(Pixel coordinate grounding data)
• • •

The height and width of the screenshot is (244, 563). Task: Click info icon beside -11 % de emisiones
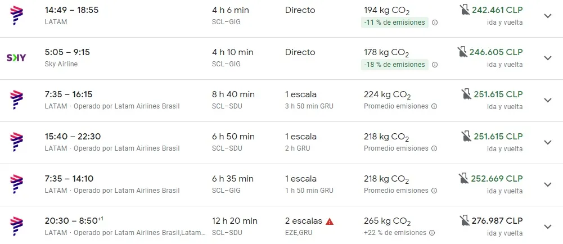pyautogui.click(x=435, y=22)

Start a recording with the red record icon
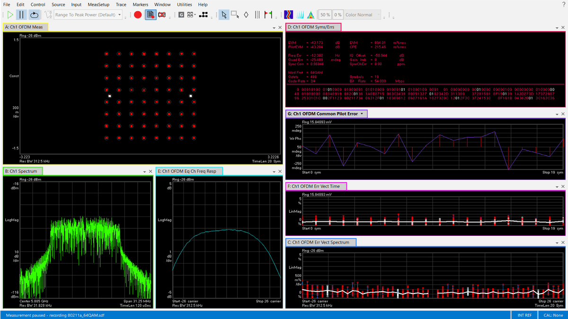tap(137, 15)

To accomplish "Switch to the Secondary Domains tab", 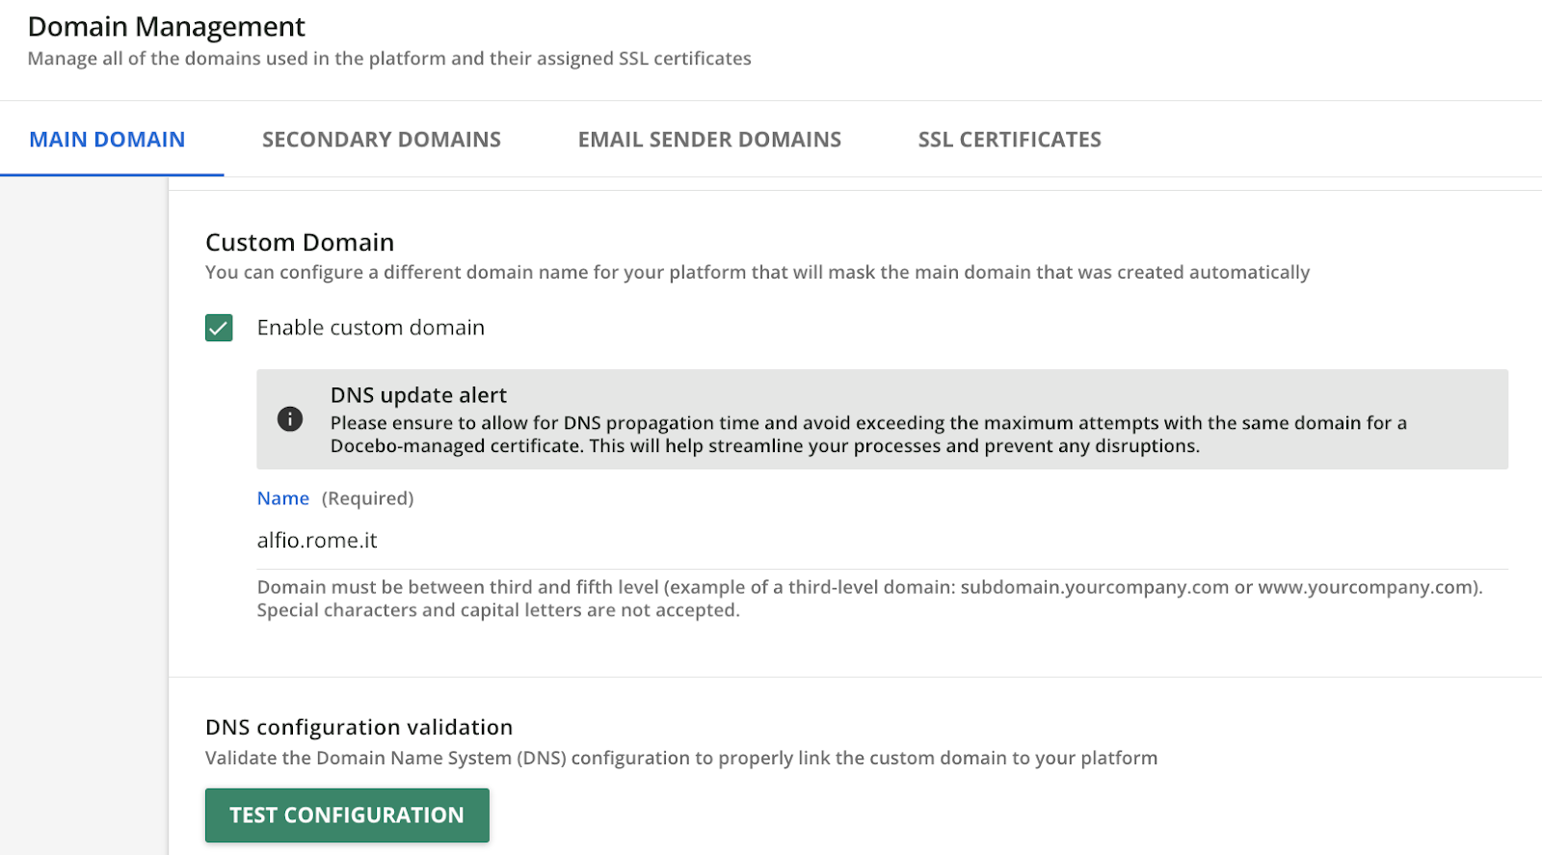I will click(x=381, y=140).
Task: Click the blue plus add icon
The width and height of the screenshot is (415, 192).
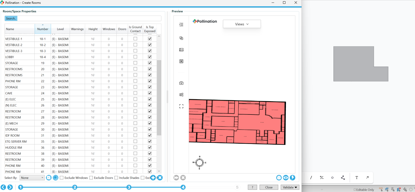Action: [x=153, y=178]
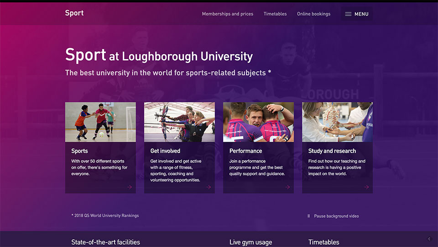This screenshot has height=247, width=438.
Task: Click the arrow on Performance card
Action: pos(287,187)
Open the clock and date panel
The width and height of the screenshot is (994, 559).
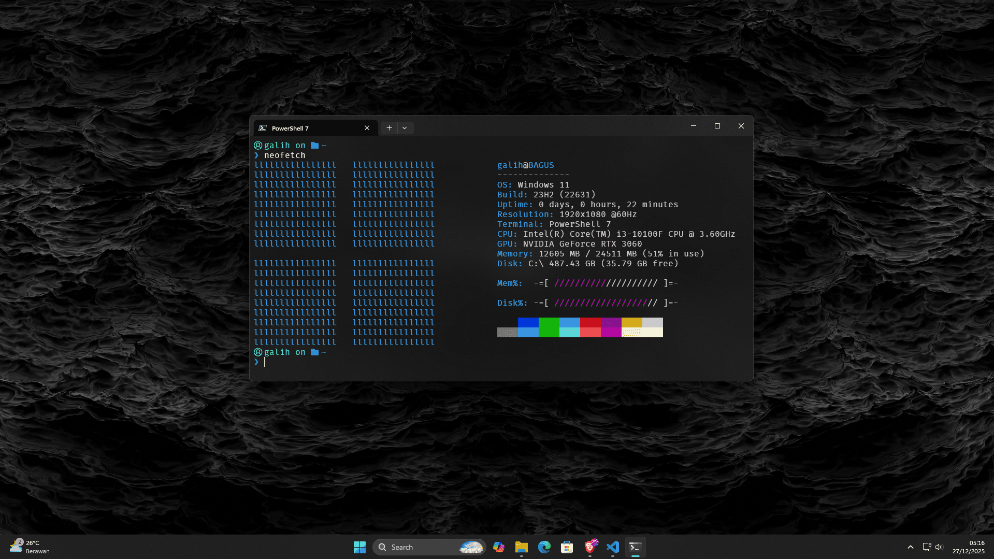(968, 547)
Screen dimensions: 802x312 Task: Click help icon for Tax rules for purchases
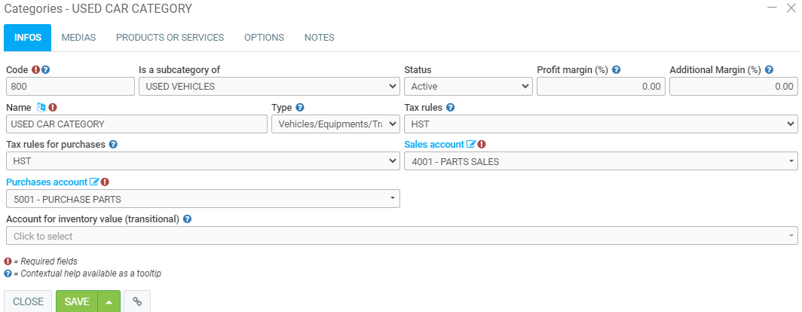113,144
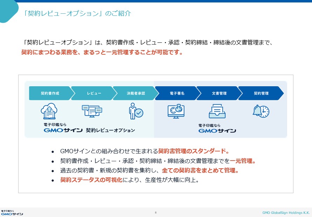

• • •

Please retype the lines from the one containing "The width and height of the screenshot is (415, 192)." through the last line of the records above, exactly as written, and leave out any pictures.

* Solution to the exercise:
The width and height of the screenshot is (415, 192).
Action: [x=153, y=178]
This screenshot has height=247, width=438.
Task: Click the arrow on Performance card
Action: pos(287,187)
Open the clock and date panel
The width and height of the screenshot is (994, 559).
(968, 547)
Screen dimensions: 802x312 Task: Click help icon for Tax rules for purchases
113,144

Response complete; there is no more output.